From: christoffer.dall@linaro.org (Christoffer Dall)
To: linux-arm-kernel@lists.infradead.org
Subject: [PATCH RESEND v15 07/10] KVM: arm: page logging 2nd stage fault handling
Date: Thu, 15 Jan 2015 11:20:32 +0100 [thread overview]
Message-ID: <20150115102032.GN26222@cbox> (raw)

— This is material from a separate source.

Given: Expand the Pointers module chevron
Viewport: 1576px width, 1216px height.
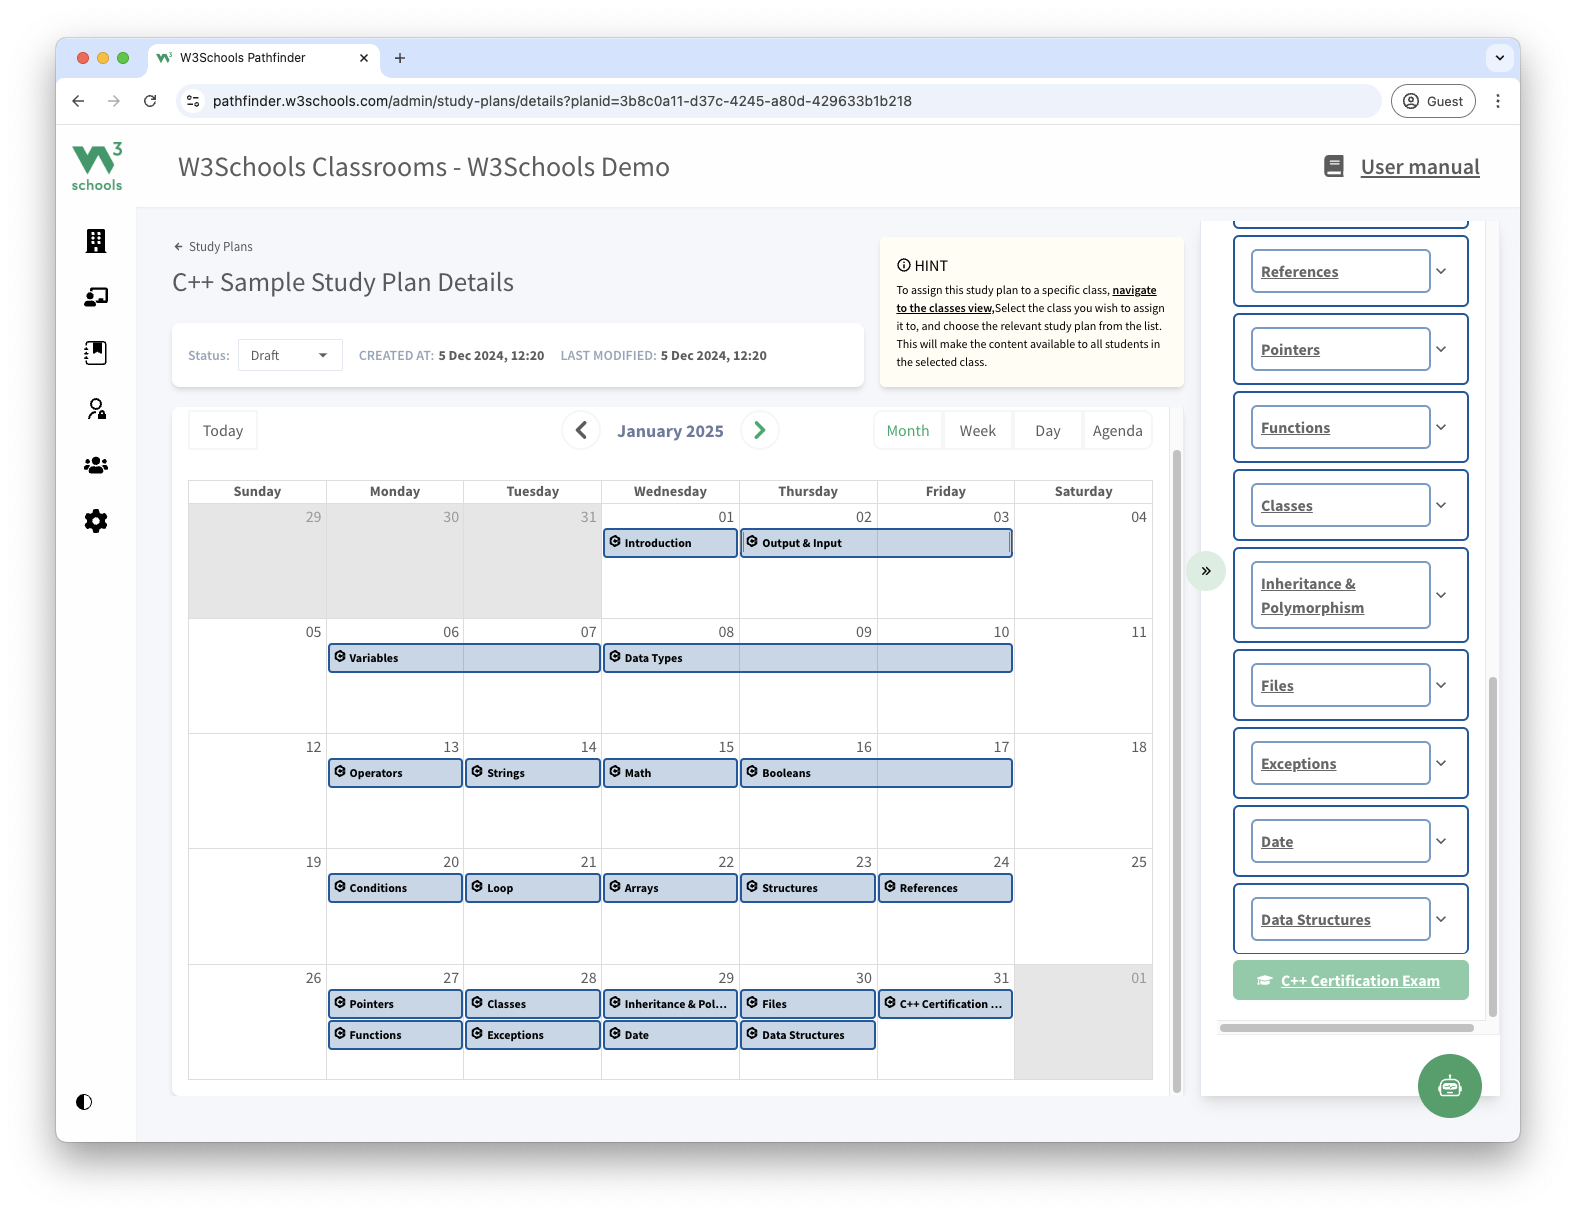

In-Reply-To: <54B6F753.8000101@samsung.com>
On Wed, Jan 14, 2015 at 03:10:11PM -0800, Mario Smarduch wrote:
> On 01/14/2015 02:32 AM, Christoffer Dall wrote:
> > On Tue, Jan 13, 2015 at 03:14:47PM -0800, Mario Smarduch wrote:
> >
> > [...]
> >
> >>>>>
> >>>>>
> >>>>> What I meant last time around concerning user_mem_abort was more
> >>>>> something like this:
> >>>>>
> >>>>> diff --git a/arch/arm/kvm/mmu.c b/arch/arm/kvm/mmu.c
> >>>>> index 1dc9778..38ea58e 100644
> >>>>> --- a/arch/arm/kvm/mmu.c
> >>>>> +++ b/arch/arm/kvm/mmu.c
> >>>>> @@ -935,7 +935,14 @@ static int user_mem_abort(struct kvm_vcpu *vcpu, phys_addr_t fault_ipa,
> >>>>> return -EFAULT;
> >>>>> }
> >>>>>
> >>>>> - if (is_vm_hugetlb_page(vma)) {
> >>>>> + /*
> >>>>> + * Writes to pages in a memslot with logging enabled are always logged
> >>>>> + * on a singe page-by-page basis.
> >>>>> + */
> >>>>> + if (memslot_is_logging(memslot) && write_fault)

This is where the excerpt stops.